Quel mot de fin sur votre jardin?
Personnellement, vivre au Cameroun est une bonne chose; il y a un peu de tout ce qu’on souhaite avoir, il faut juste avoir le minimum nécessairepour mener une vie décente; et selon moi, le Cameroun n’a pas grande chose à envier aux autres pays. Même si certains domaines restent encore à améliorer, il y a espoir que cela arrivera. Voyez-vous, au début des années 1990, les gens étaient malheureux et tristes. Le mot que j’utilise souvent, c’est « lugubres.» Mais je vois qu’on peut maintenant rire, on peut se vêtir gaie.

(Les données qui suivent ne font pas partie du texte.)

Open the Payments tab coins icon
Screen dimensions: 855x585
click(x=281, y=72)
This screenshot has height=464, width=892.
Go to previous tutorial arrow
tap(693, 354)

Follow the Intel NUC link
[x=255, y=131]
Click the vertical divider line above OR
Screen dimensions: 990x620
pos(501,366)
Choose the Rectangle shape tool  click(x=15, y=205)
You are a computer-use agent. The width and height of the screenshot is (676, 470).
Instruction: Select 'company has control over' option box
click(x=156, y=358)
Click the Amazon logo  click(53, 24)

A propos du Centre Linguistique Américain
Le Centre Linguistique Américain existe depuis très longtemps,et œuvre dans le cadre du développement du bilinguisme au Cameroun. De cette façon, il  aide le public, surtout les jeunes, pour une large ouverture à travers la bonne connaissance de l’anglais. Il insiste aussi sur la connaissance de la culture américaine. Pour ceux qui veulent poursuivre leurs études aux Etats-Unis, l’ambassade des Etats-Unis tient parfois, à travers notre centre, des séances de travail, et nous demande de leur faire connaitre leurs services dans ce domaine. A propos, notre centre est aussi un centre de test pour les examens requis pour l’admission aux universités américains: le TOEFL, le SAT et le GRE.

La plupart de nos étudiants sont des jeunes,mais il y a aussi des hommes d’affaires et des professionnels. Pendant les grandes vacances nous avons également des petits de l’école primaire. Des années durant, nous avons évolué avec la technologie; la façon d’enseigner s’est continuellement améliorée.

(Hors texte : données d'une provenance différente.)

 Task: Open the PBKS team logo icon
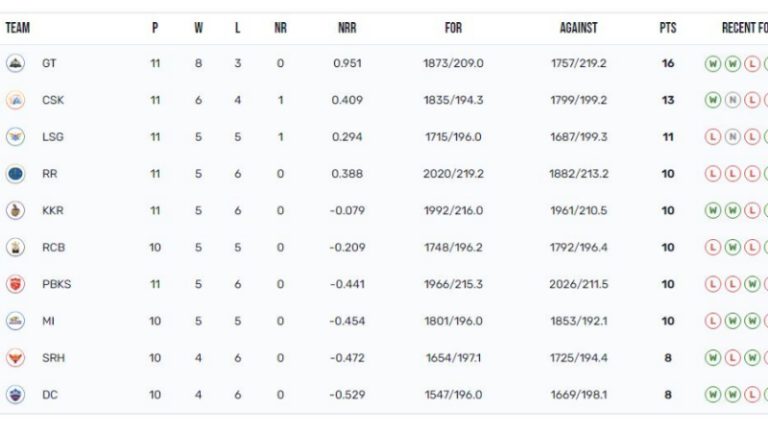pyautogui.click(x=15, y=284)
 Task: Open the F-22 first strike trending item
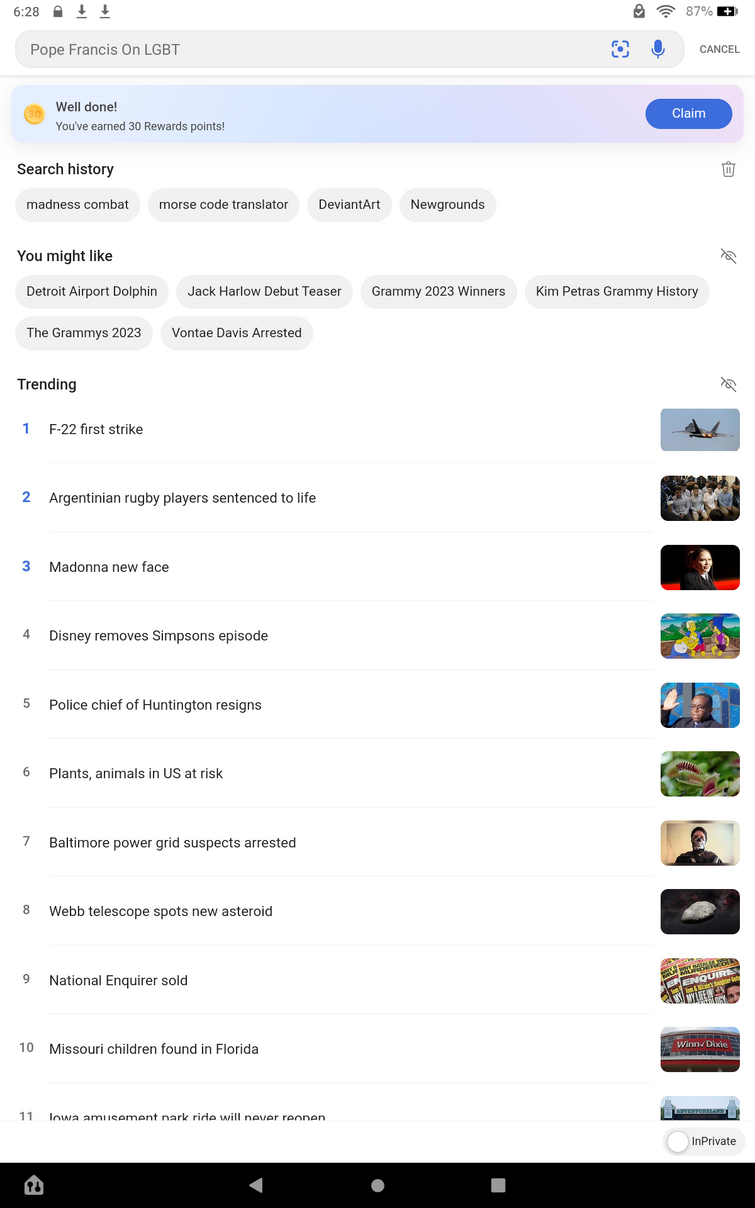pyautogui.click(x=96, y=429)
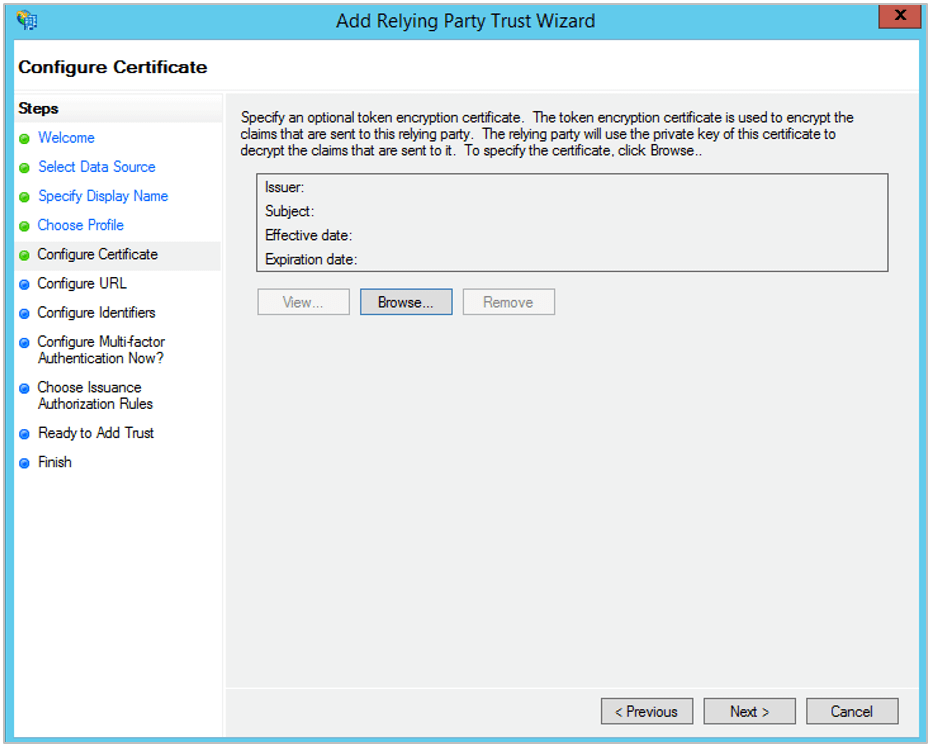The height and width of the screenshot is (749, 933).
Task: Click the blue dot beside Ready to Add Trust
Action: click(25, 433)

Les conditions d’études au Centre
Nos cours se déroulent pendant toute la journée: il y en a de 8h30 du matin jusqu’à 20h00. En dehors des heures de cours, les étudiants ont une heure par semaine pendant laquelle ils viennent s’entrainer individuellement avec le matériel et les équipements audiovisuels pour améliorer les. Nous sommes très accueillants avec les jeunes pour les aider, les encourager. Tout le monde peut venir au Centre Linguistique Américain, soit pour s’informer soit pour s’inscrire.  Nos frais de cours sont maintenus le plus bas possible, tout en évitant, comme on dit en anglais, d’être «in the red.»

En plus de nos activités régulières, nous avons un programme avec l’Ambassade des Etats-Unis qui concerne trente élèves venant de familles moins nanties.  Il s’agit du premier projet au Cameroun de l’English Access Microscholarship Program, qui existe ailleurs dans le monde depuis 2005.  Il vise à aider des jeunes à avoir des ouvertures à travers cette connaissance de la langue, de la culture américaine, et une conscience de leur potentialité. Ces enfants sont tellement motivés qu’en quelques mois, ils parlent déjà couramment anglais. Il y a deux semaines, nous avons reçu l’Attaché Culturel de l’ambassade lors de la célébration de la vie du Docteur Martin Luther King. Elle a dit: «Ces enfants, au début ils étaient un peu timides, mais aujourd’hui, presque tous parlent avec engouement; ils s’expriment en anglais et ils sont très dynamiques.»

Le personnel
Notre personnel comprend cinq employés permanents. Il faut y ajouter les consultants qui sont des enseignants très expérimentés venant d’horizons divers:canadiens,camerounais,américain, antillais.  Ils sont tous experts dans l’utilisation d’une pédagogie basée sur l’interactivité, beaucoup de communication, et principalement la pratique du langage réel de tous les jours, en même temps que l’anglais qui sert dans le contexte académique.